Problem description. Your reply must hold the lines from the one containing "The width and height of the screenshot is (890, 698)." to the end of the entries, copied exactly, with pictures excluded.

——————

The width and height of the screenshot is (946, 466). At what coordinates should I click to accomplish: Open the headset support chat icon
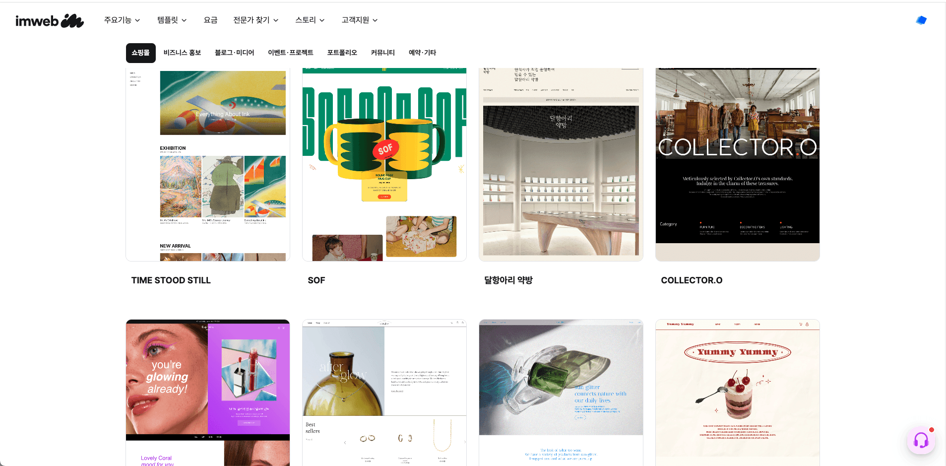pyautogui.click(x=921, y=440)
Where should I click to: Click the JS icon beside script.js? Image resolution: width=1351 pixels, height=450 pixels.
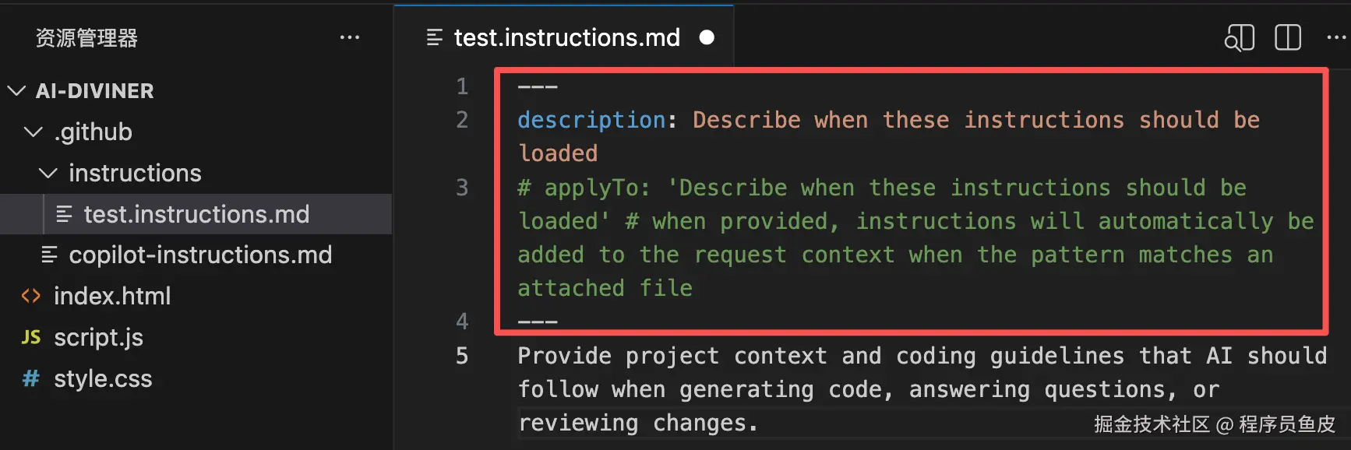point(30,337)
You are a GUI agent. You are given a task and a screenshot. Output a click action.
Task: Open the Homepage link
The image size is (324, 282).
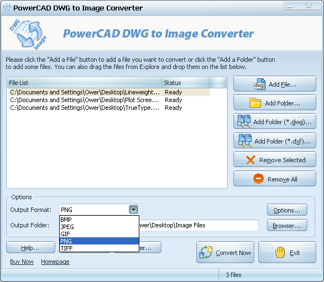[55, 262]
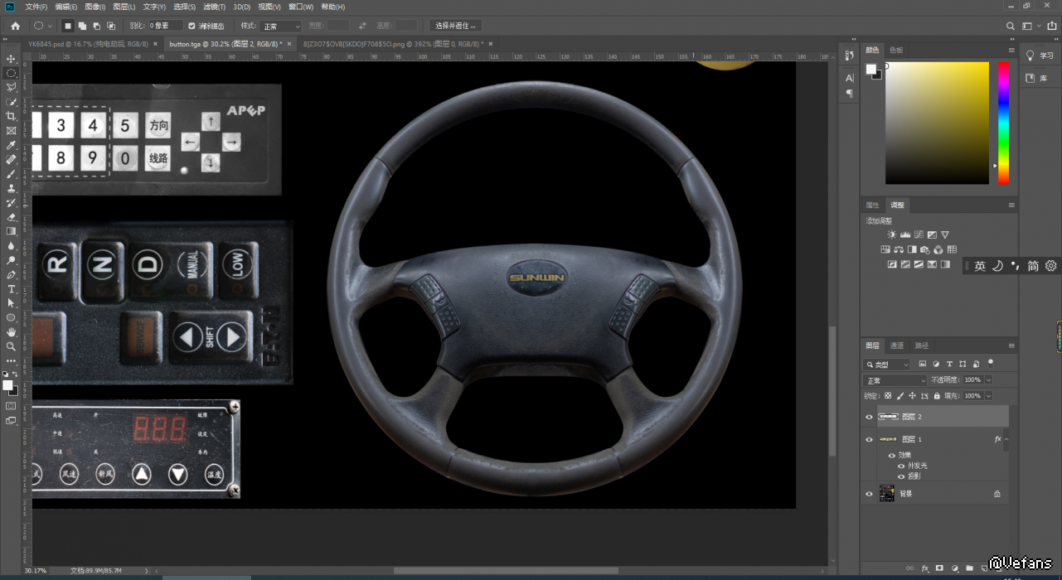Click the lock all layers icon

pos(938,396)
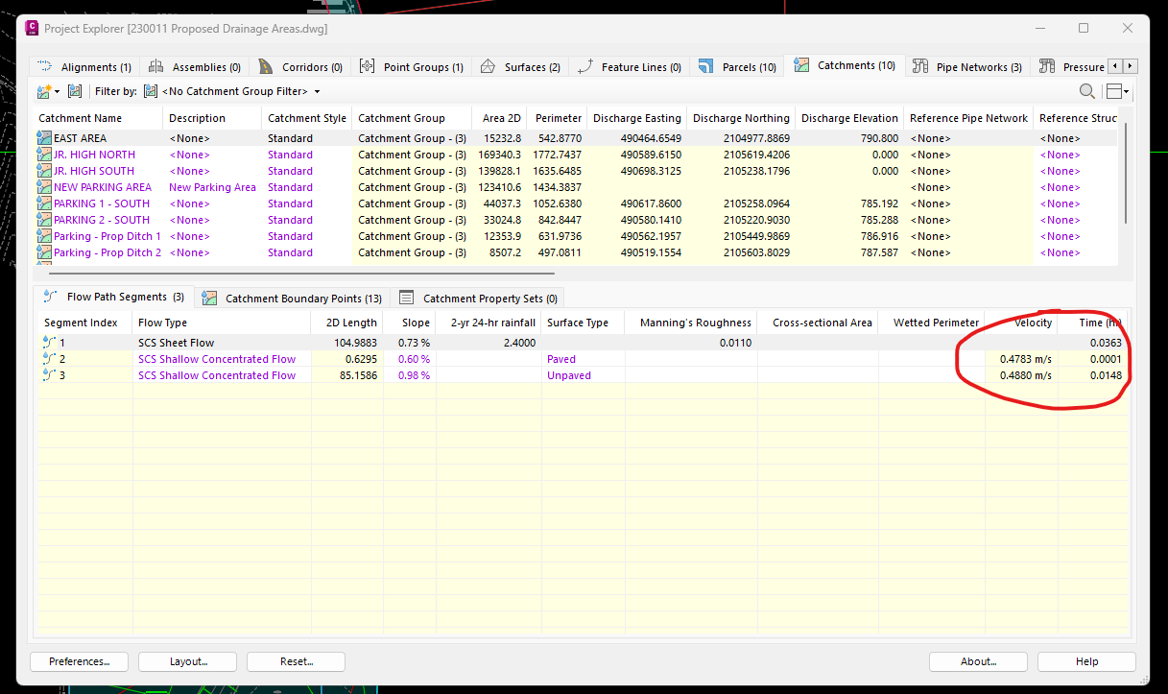The width and height of the screenshot is (1168, 694).
Task: Select the EAST AREA catchment icon
Action: coord(43,137)

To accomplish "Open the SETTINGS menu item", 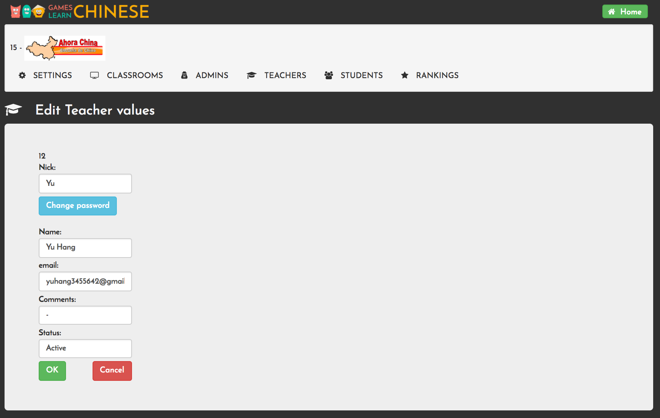I will (x=52, y=75).
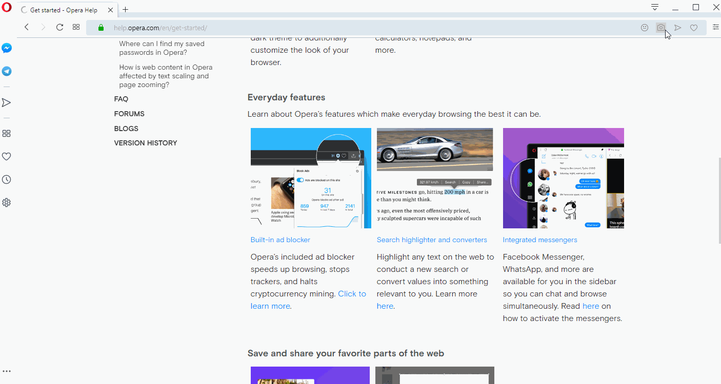
Task: Click the silver car thumbnail image
Action: (434, 150)
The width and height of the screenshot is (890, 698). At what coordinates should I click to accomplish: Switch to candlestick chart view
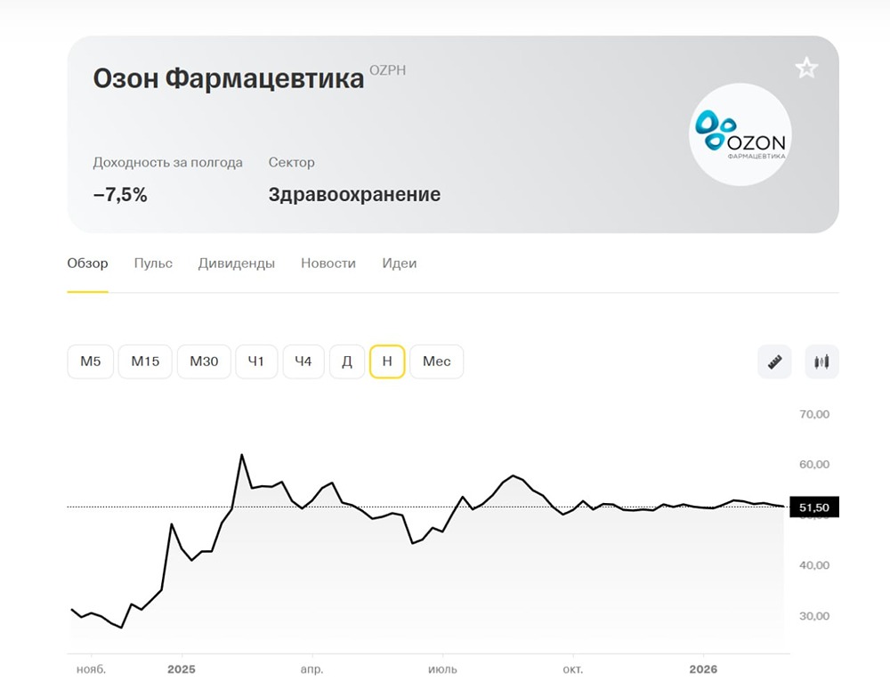(821, 361)
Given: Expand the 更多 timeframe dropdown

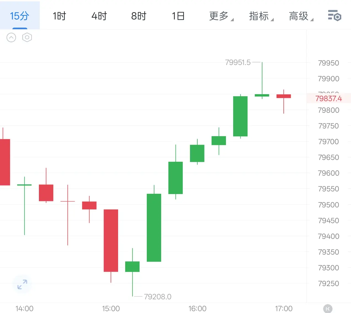Looking at the screenshot, I should [x=221, y=16].
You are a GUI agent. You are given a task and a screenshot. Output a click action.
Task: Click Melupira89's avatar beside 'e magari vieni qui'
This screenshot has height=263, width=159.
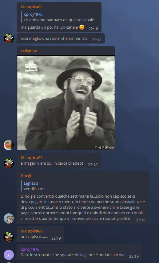(9, 163)
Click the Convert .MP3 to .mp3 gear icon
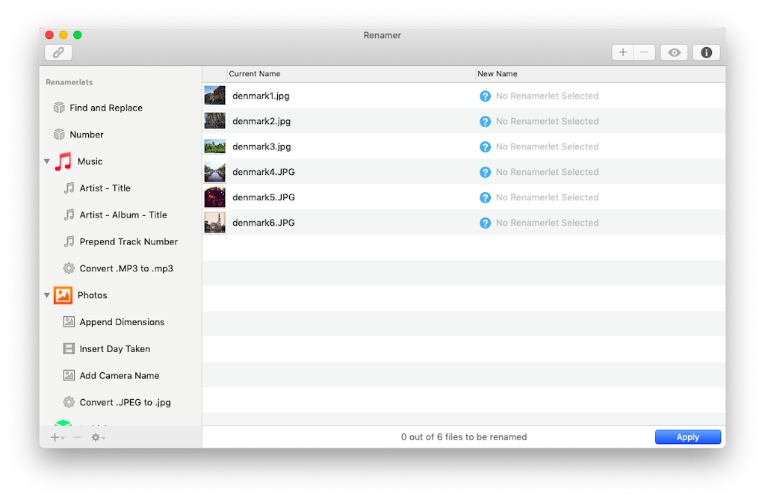The image size is (765, 500). tap(69, 268)
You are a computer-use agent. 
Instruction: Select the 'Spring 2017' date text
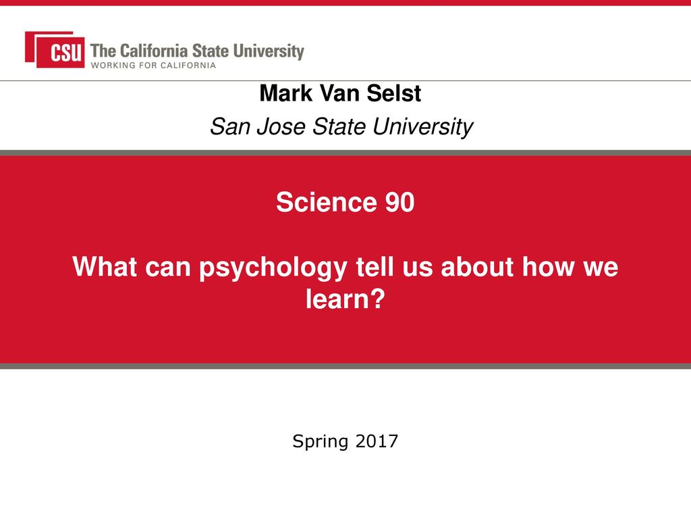pyautogui.click(x=345, y=441)
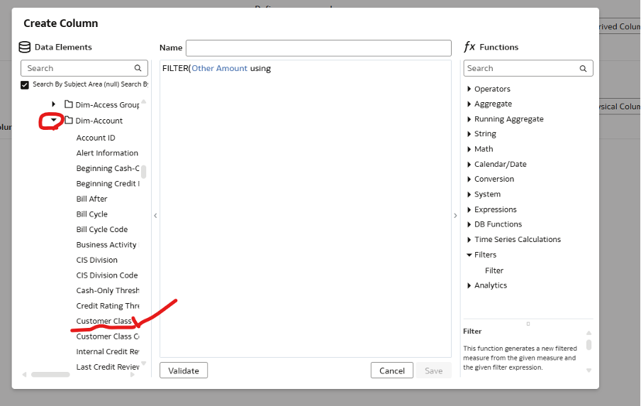641x406 pixels.
Task: Click the Dim-Access Group folder icon
Action: 69,104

——————

Output of the exercise.
The width and height of the screenshot is (890, 698). At what coordinates should I click to accomplish: Switch to candlestick chart view
(821, 361)
Given: Expand the 更多 timeframe dropdown

Looking at the screenshot, I should [x=221, y=16].
You are a GUI agent. You are given a task and a screenshot. Output a click action.
Task: Click Melupira89's avatar beside 'e magari vieni qui'
This screenshot has height=263, width=159.
(9, 163)
Click the Convert .MP3 to .mp3 gear icon
The image size is (765, 500). tap(69, 268)
You are a computer-use agent. 
Instruction: Select the 'Spring 2017' date text
pyautogui.click(x=345, y=441)
641x406 pixels.
Task: Click the Dim-Access Group folder icon
Action: 69,104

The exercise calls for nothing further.